**DOCUMENT TEXT**
## Start

Summary
Cliff Click claimed in his Azul blog recently that Just-in-time compiling Java bytecodes on a RISC chip almost always results in faster code that consumes less power.
Advertisement
In his blog, Cliff Click recently compared the tradeoffs of CPUs that execute Java bytecodes directly in hardware versus RISC CPUs that execute Java bytecodes using a Just-in-time (JIT) compiler:
The first point he makes is that a RISC CPU is much simpler to design than a CPU that executes Java bytecodes directly, and that affects the speed and power consumption of the CPU:
The hardware guys like stuff simple - after all they deal with really hard problems like real physics (which is really analog except where it's quantum) and electron-migration and power-vs-heat curves and etc... so the simpler the better. Their plates are full already. And if it's simple, they can make it low power or fast (or gradually both) by adding complexity and ingenuity over time (at the hardware level). If you compare the *spec* for a JVM, including all the bytecode behaviors, threading behaviors, GC, etc vs the "spec* for a classic RISC - you'll see that the RISC is hugely simpler. The bytecode spec is *complex*; hundreds of pages long. So complex that we know that the hardware guys are going to have to bail out in lots of corner cases (what happens on a 'new' when the heap is exhausted? does the hardware do a GC?). The RISC chip *spec* has been made simple in a way which is known to allow it to be implemented fast (although that requires complexity), and we know we can JIT good code for it fairly easily.
When you compare the speed & power of a CPU executing bytecodes, you'll see lots of hardware complexity around the basic execution issues (I'm skipping on lots of obvious examples, but here's one: the stack layout sucks for wide-issue because of direct stack dependencies). When you try to get the same job done using classic JIT'd RISC instructions the CPU is so much simpler - that it can be made better in lots of ways (faster, deep pipes, wide issue, lower power, etc). Of course, you have to JIT first - but that's obviously do-able with a compiler that itself runs on a RISC.
Click then concludes that except for very short-lived programs running on very small devices, a JIT compiler on a RISC chip will yield faster execution and less power consumption:
Now which is better (for the same silicon budget): JIT'ing+classic-RISC-executing or just plain execute-the-bytecodes? Well... it all depends on the numbers. For really short & small things, the JIT'ing loses so much that you're better off just doing the bytecodes in hardware (but you can probably change source languages to something even more suited to lower power or smaller form). But for anything cell-phone sized and up, JIT'ing bytecodes is both a power and speed win. Yes you pay in time & power to JIT - but the resulting code runs so much faster that you get the job done sooner and can throttle the CPU down sooner - burning less overall power AND time.
Hence the best Java-optimized hardware is something that makes an easy JIT target. After that Big Decision is made, you can further tweak the hardware to be closer to the language spec (which is what Azul did) or your intended target audience (large heap large thread Java apps, hence lots of 64-bit cores). We also targeted another Java feature - GC - with read & write barrier hardware. But we always start with an easy JIT target...

## End

**DATA PROVIDED**
## Start

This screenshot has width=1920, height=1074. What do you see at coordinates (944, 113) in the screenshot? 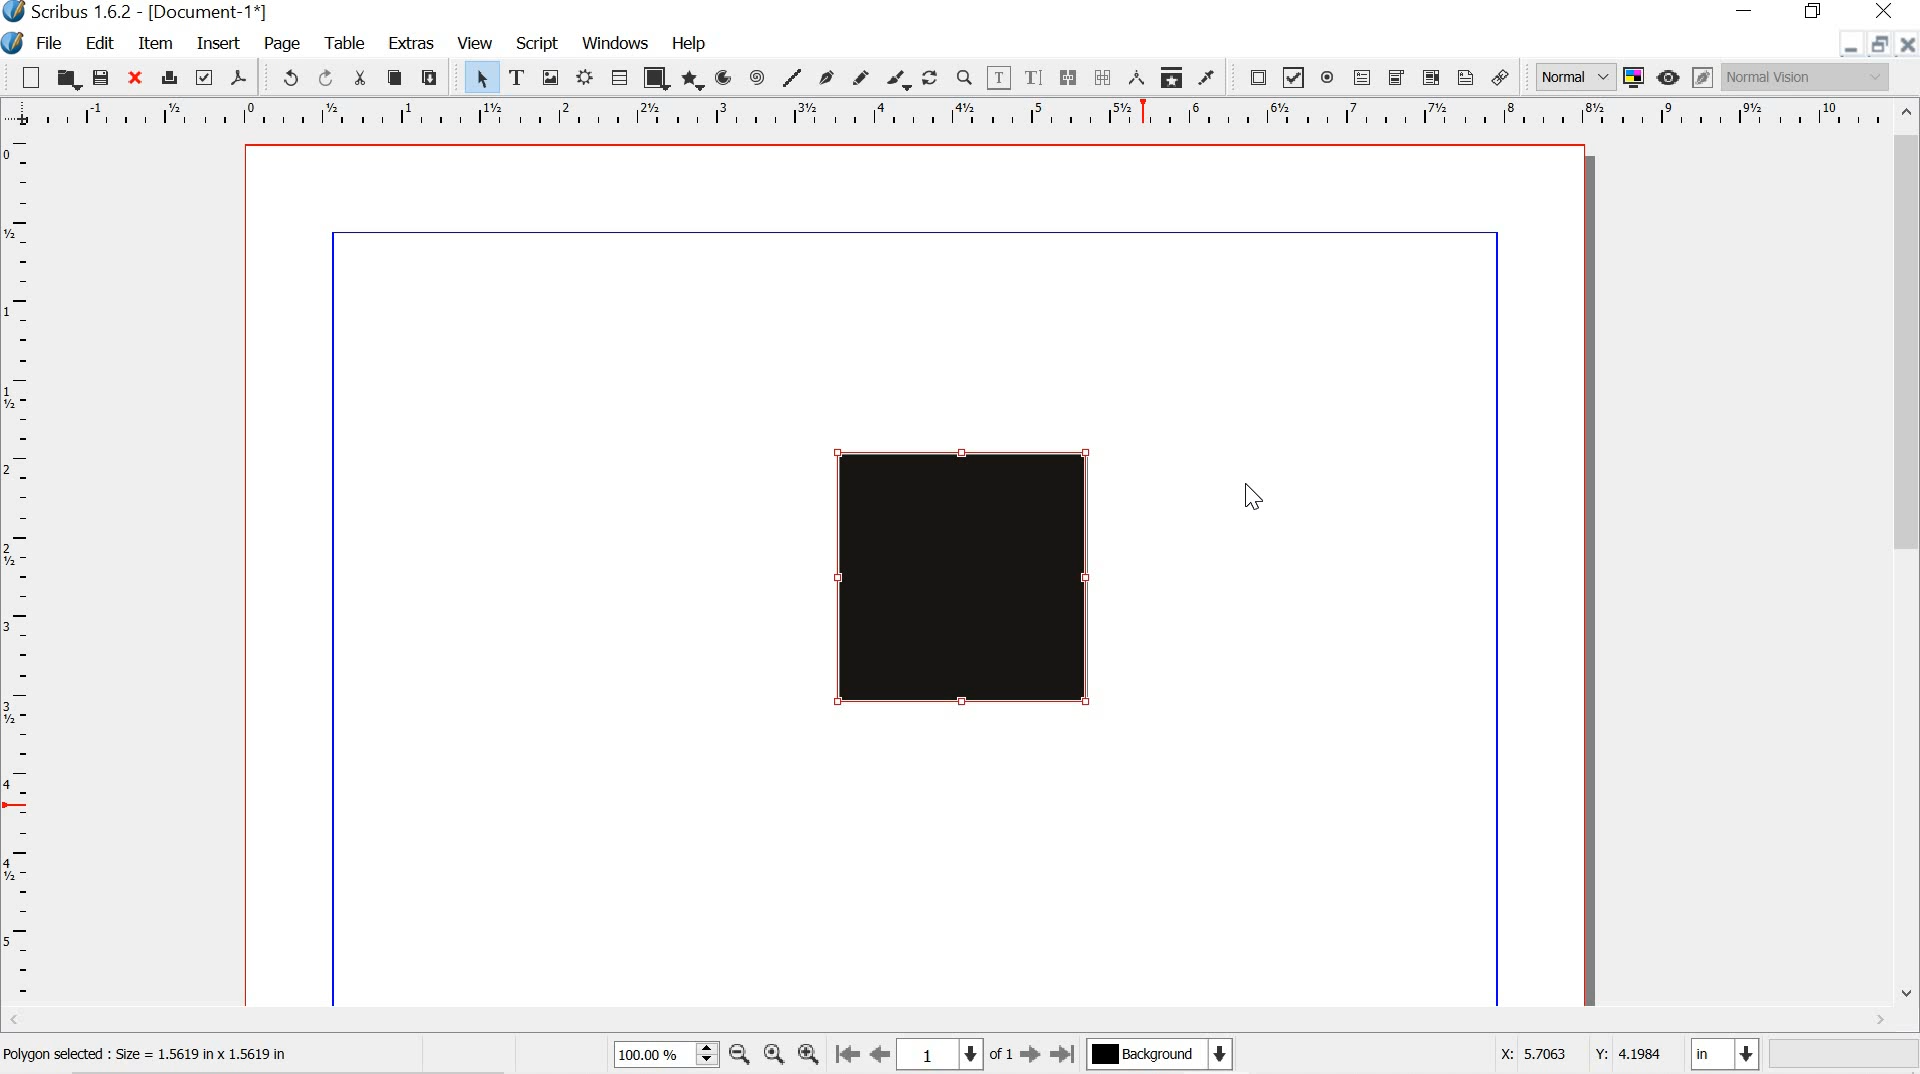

## End

**YOUR TASK**
Please check the text on JIT compiling Java for RISC chips: what hardware did Azul add to target GC?

**SOLVED PROBLEM**
Read and write barrier hardware.